Liang2's Blog

About | Talks | Archives

Plot Sequencing Depth with Gviz

TL;DR Plot exome sequencing depth and coverage with genome annotation using Gviz in R. Then apply detail control on Gviz annotation track displaying.

This is an extending post from Genomic Data Processing in Bioconductor, though I haven’t finished reading all the reference in that post. The background knowledge of this post is basic understanding of how to deal with annotation and genome reference in Bioconductor/R. If you don’t deal with genome annotations in R before, you should find some time learning it anyway, a truly life saver.

I got the chance trying new tricks today when I and other lab members were analyzing our human cancer exome sequencing data. The results were a bunch of BAM files aligned by BWA-MEM using reference hg19.

We want to see how was the sequencing depth and the coverage of all exons designed to be sequenced. Roughly, this can be done in the genome viewer such as IGV.

Visualize sequencing depth in IGV

IGV is good for daily research, but when it comes to customization, there aren’t many options. And if the visualization is aimed for publishing, one might want the figure to be vectorized and, more importantly, reproducible.

_Dataset_:

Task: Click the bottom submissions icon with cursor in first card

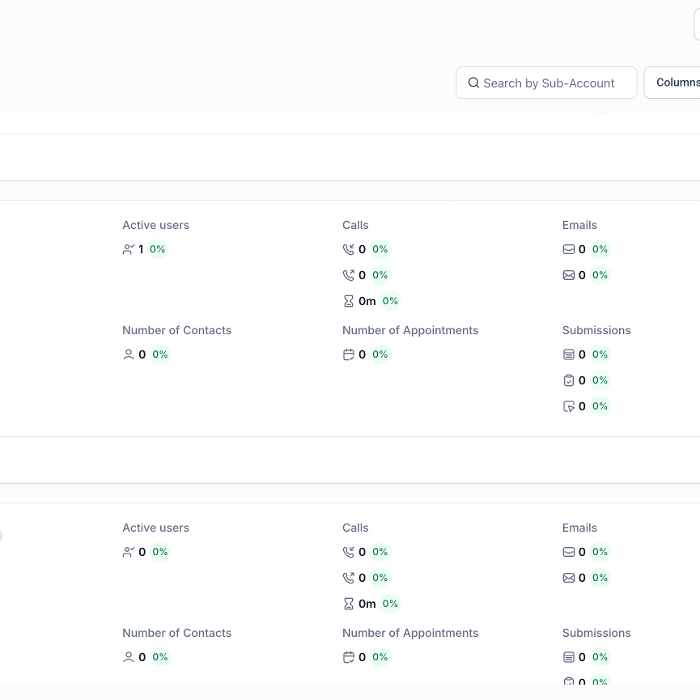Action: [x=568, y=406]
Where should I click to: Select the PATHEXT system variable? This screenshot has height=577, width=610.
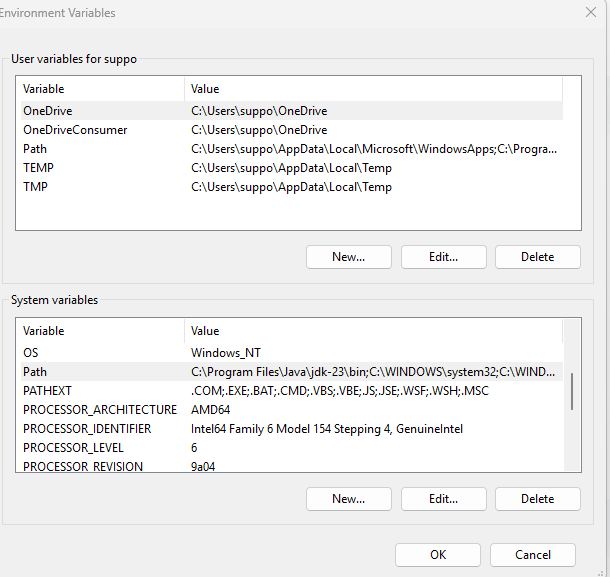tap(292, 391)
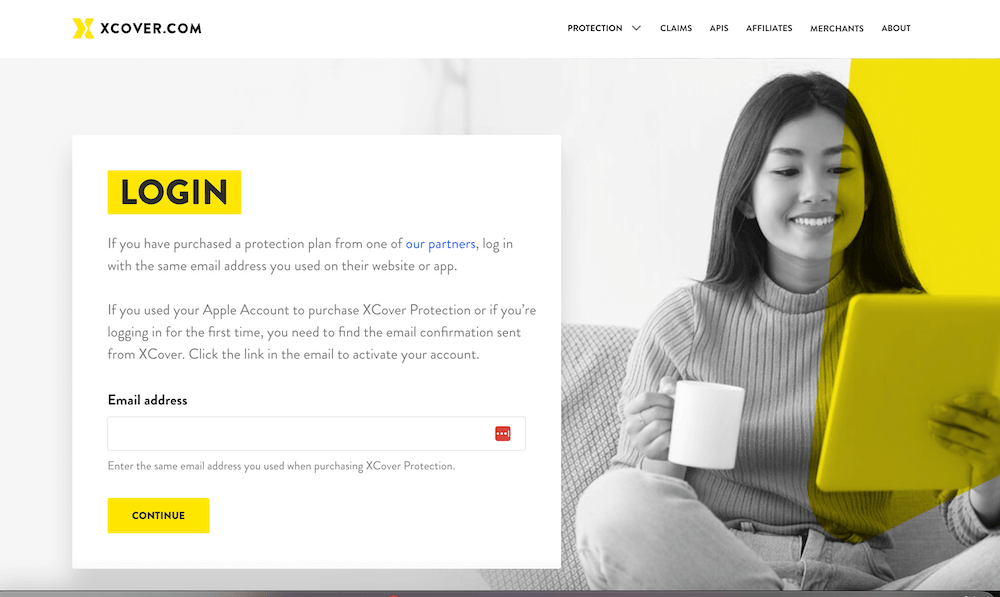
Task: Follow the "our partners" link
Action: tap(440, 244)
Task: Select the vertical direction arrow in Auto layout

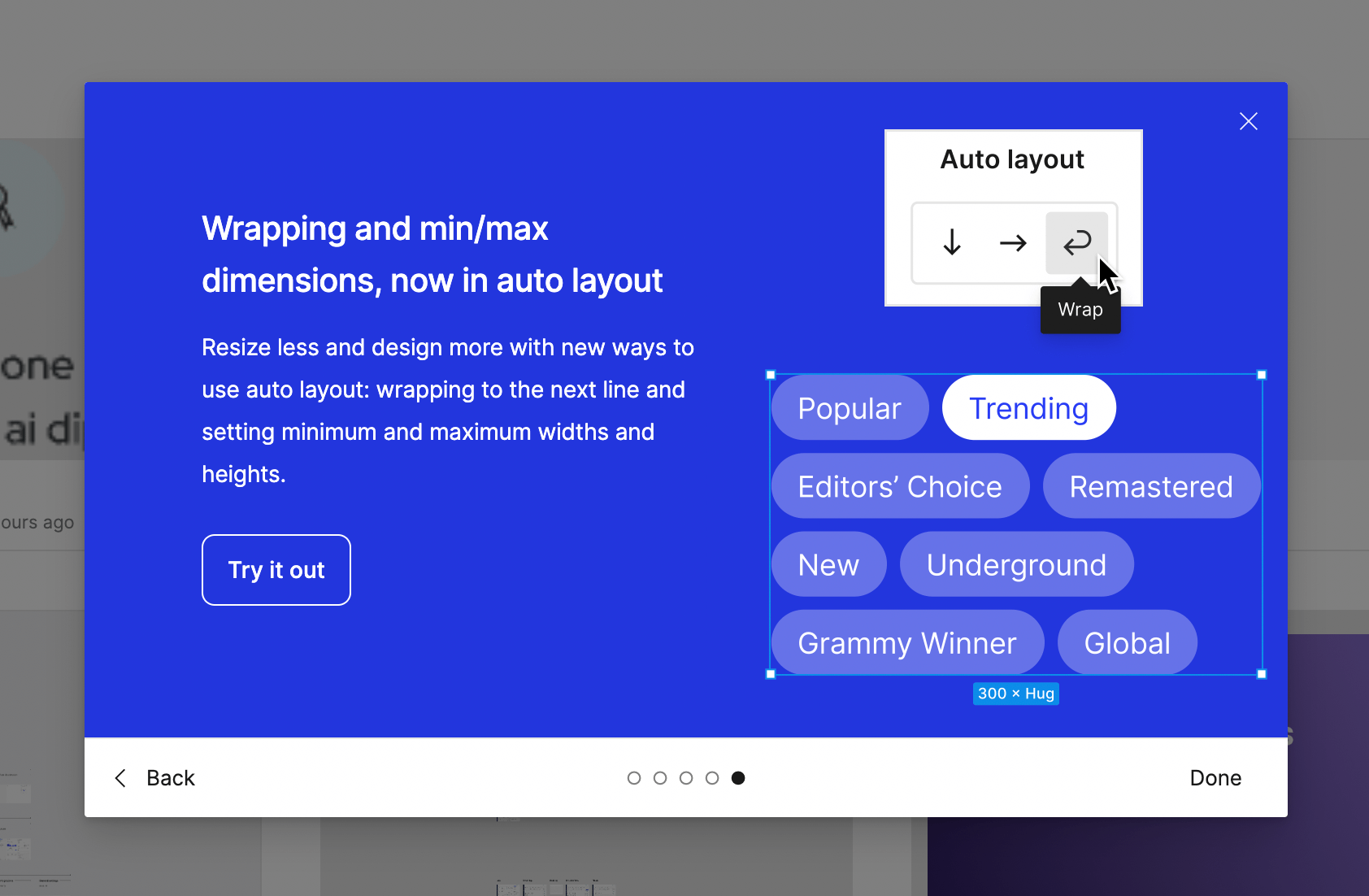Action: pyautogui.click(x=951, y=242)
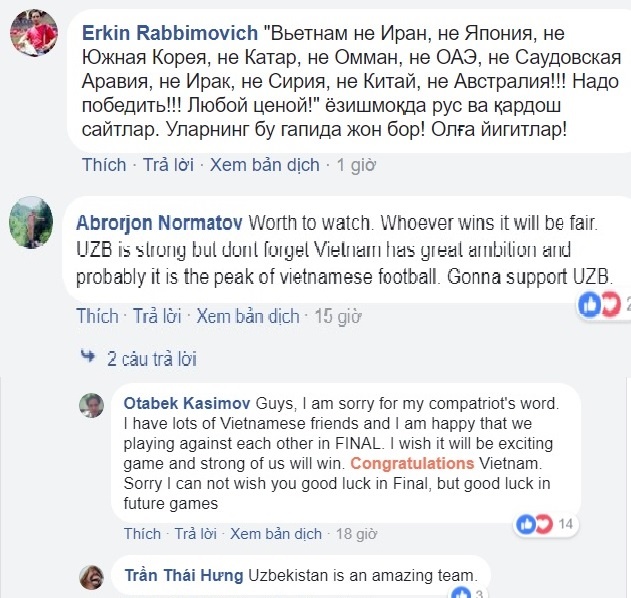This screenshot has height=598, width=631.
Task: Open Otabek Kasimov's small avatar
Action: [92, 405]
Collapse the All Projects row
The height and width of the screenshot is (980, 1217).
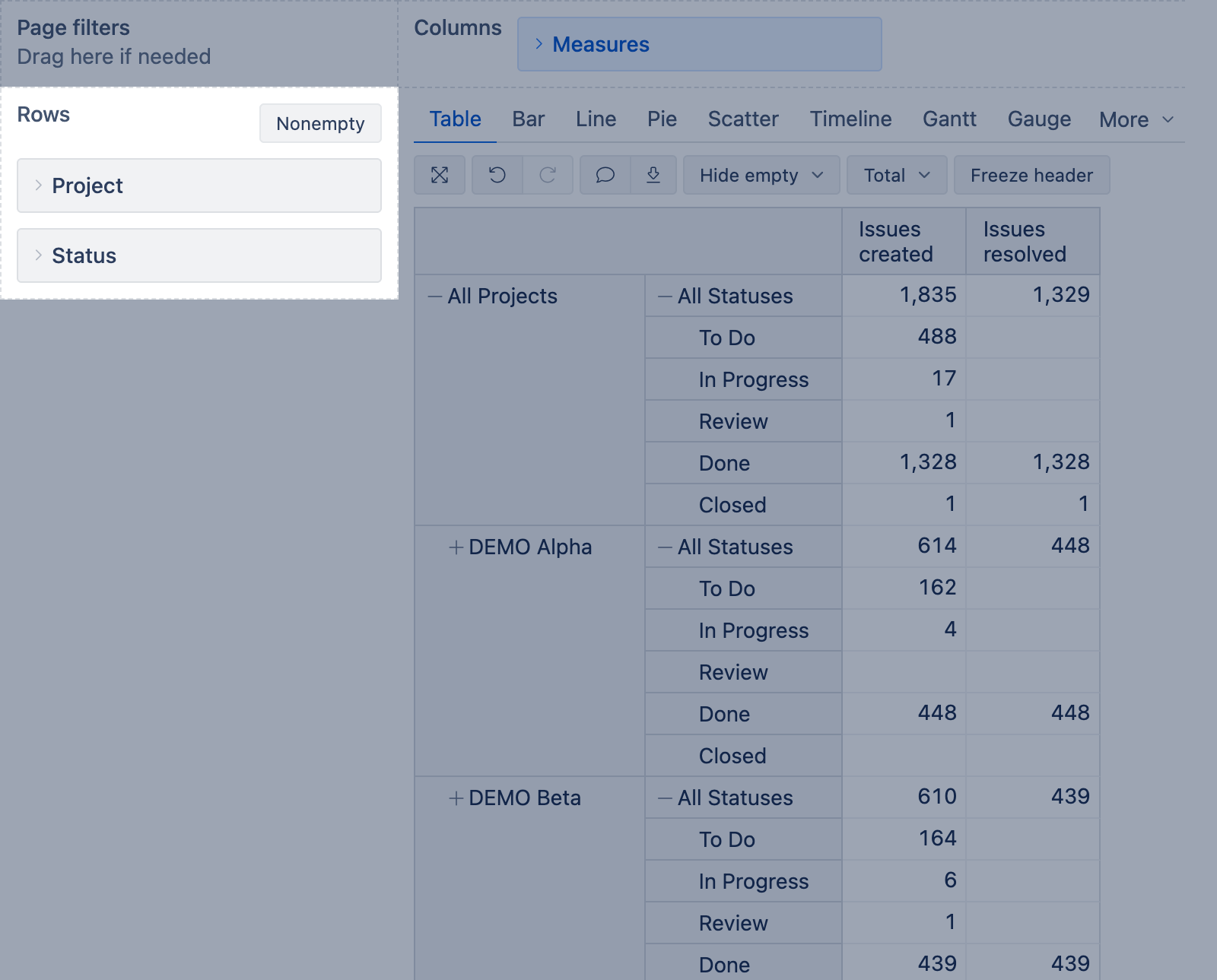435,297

_Tasks_:
a: According to the sequencing-depth post, which aligner and which reference genome were used to produce the BAM files?
b: Continue the sequencing-depth post from the point at which it stops.

_Numbered responses_:
a: The BAM files were aligned by BWA-MEM using reference hg19.

b:
Therefore, combining with what I learnt in Genomic Data Processing in Bioconductor, I tried to plot the sequencing depth in R with Gviz. I thought learning Gviz will be demanding, since its vignette has 80 pages and the function documentation are scarily long spells. But both of them turned out to be really helpful and informative, especially when trying to tune its behavior. Figures produced by Gviz are aesthetically pleasing, and Gviz has many features as well (still trying). I’m glad that I gave it a shot.

If you want to follow the code yourself, any human BAM alignment files will do. For example, the GEO dataset GSE48215 contains exome sequencing of breast cancer cell lines.

Convert sequencing depth to BedGraph format

After a quick search, Gviz’s DataTrack accepts BedGraph format. This format can display any numerical value of chromosome ranges, shown as follows,

chromosome start end value
chr1 10,051 10,093 2
chr1 10,093 10,104 5

So we need to convert the alignment result as BedGraph format, which can be done by BEDTools’ genomecov command. On BEDTools’ documentation, it notes that the BAM file should be sorted.

bedtools genomecov -bg -ibam myseq.bam > myseq.bedGraph

The plain text BedGraph can be huge, pipe’d with gzip will reduce file size to around 30% of the original.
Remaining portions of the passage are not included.